**What you should do:** Give the data below again exactly as it stands. Omit the pictures.

**Material for this task:**
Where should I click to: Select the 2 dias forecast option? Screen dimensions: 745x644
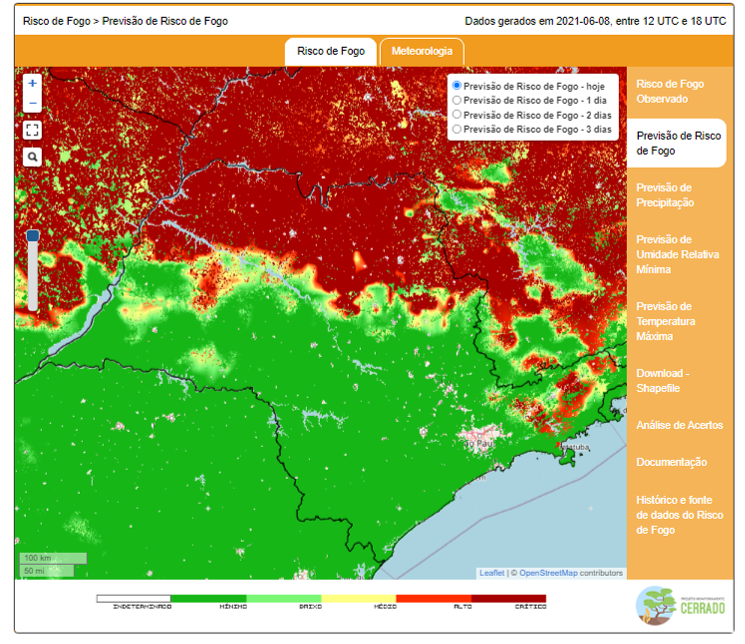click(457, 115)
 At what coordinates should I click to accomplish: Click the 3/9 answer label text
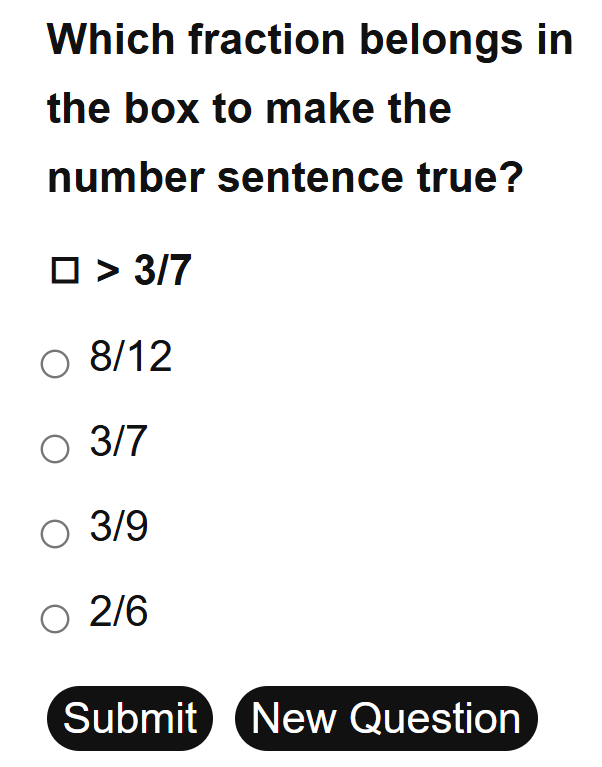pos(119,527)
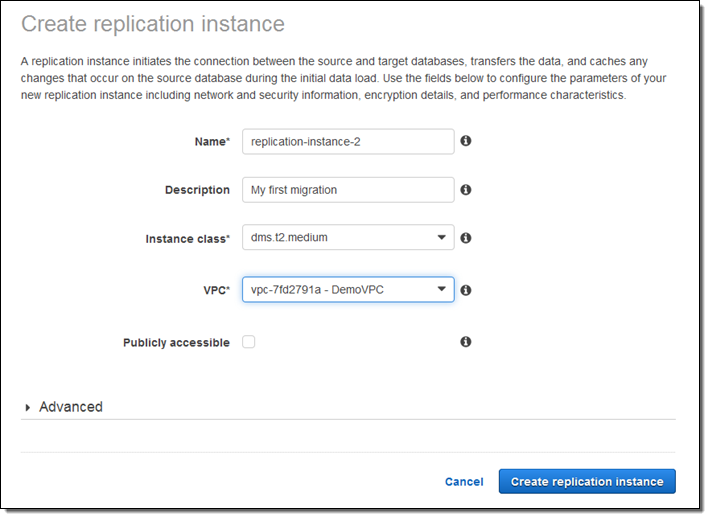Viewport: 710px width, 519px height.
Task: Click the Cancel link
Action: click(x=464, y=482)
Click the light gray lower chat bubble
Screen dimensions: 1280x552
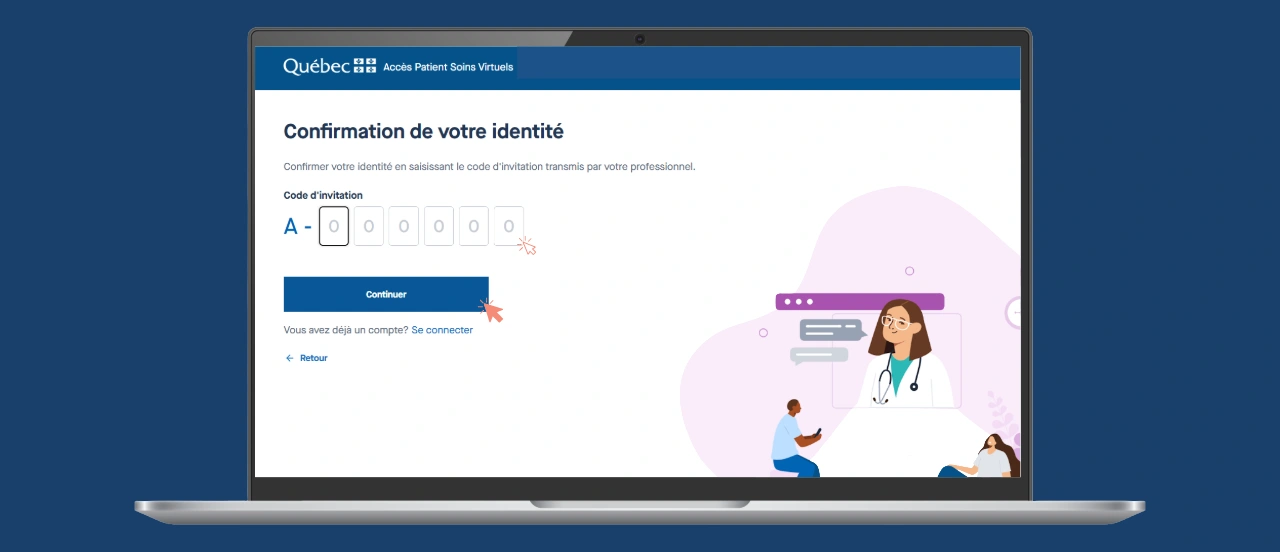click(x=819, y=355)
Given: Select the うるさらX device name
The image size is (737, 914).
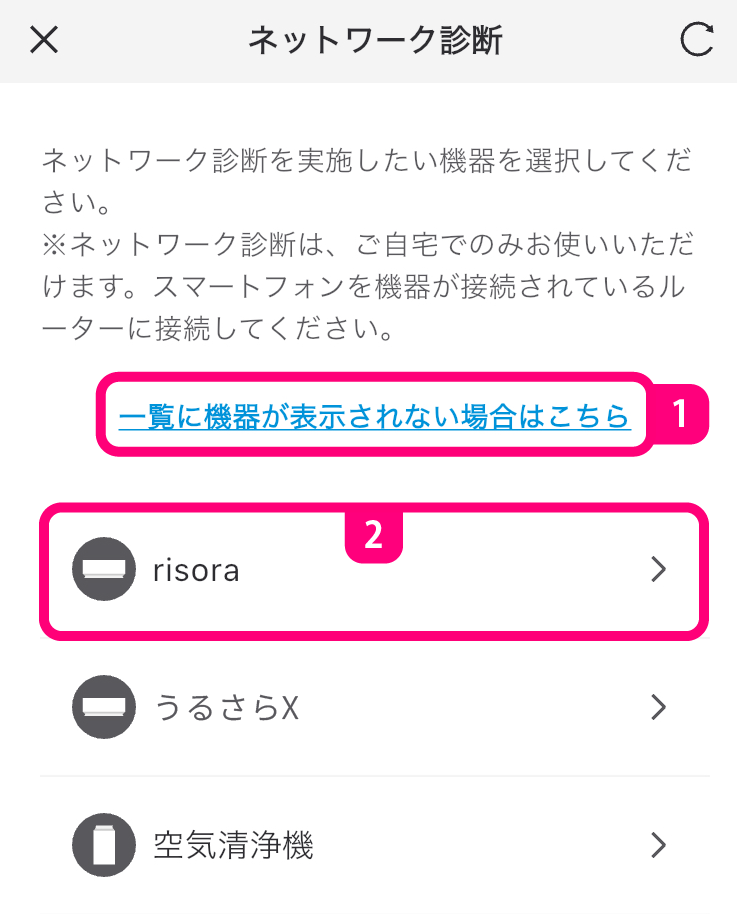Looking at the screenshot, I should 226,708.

**Response area:**
Where should I click to: Select the 2 dias forecast option? Screen dimensions: 745x644
click(457, 115)
 At what coordinates should I click to accomplish: Click the 3/9 answer label text
pos(119,527)
Viewport: 710px width, 519px height.
Task: Click the Cancel link
Action: click(x=464, y=482)
Click the light gray lower chat bubble
Screen dimensions: 1280x552
click(x=819, y=355)
Given: Select the うるさらX device name
The image size is (737, 914).
Looking at the screenshot, I should 226,708.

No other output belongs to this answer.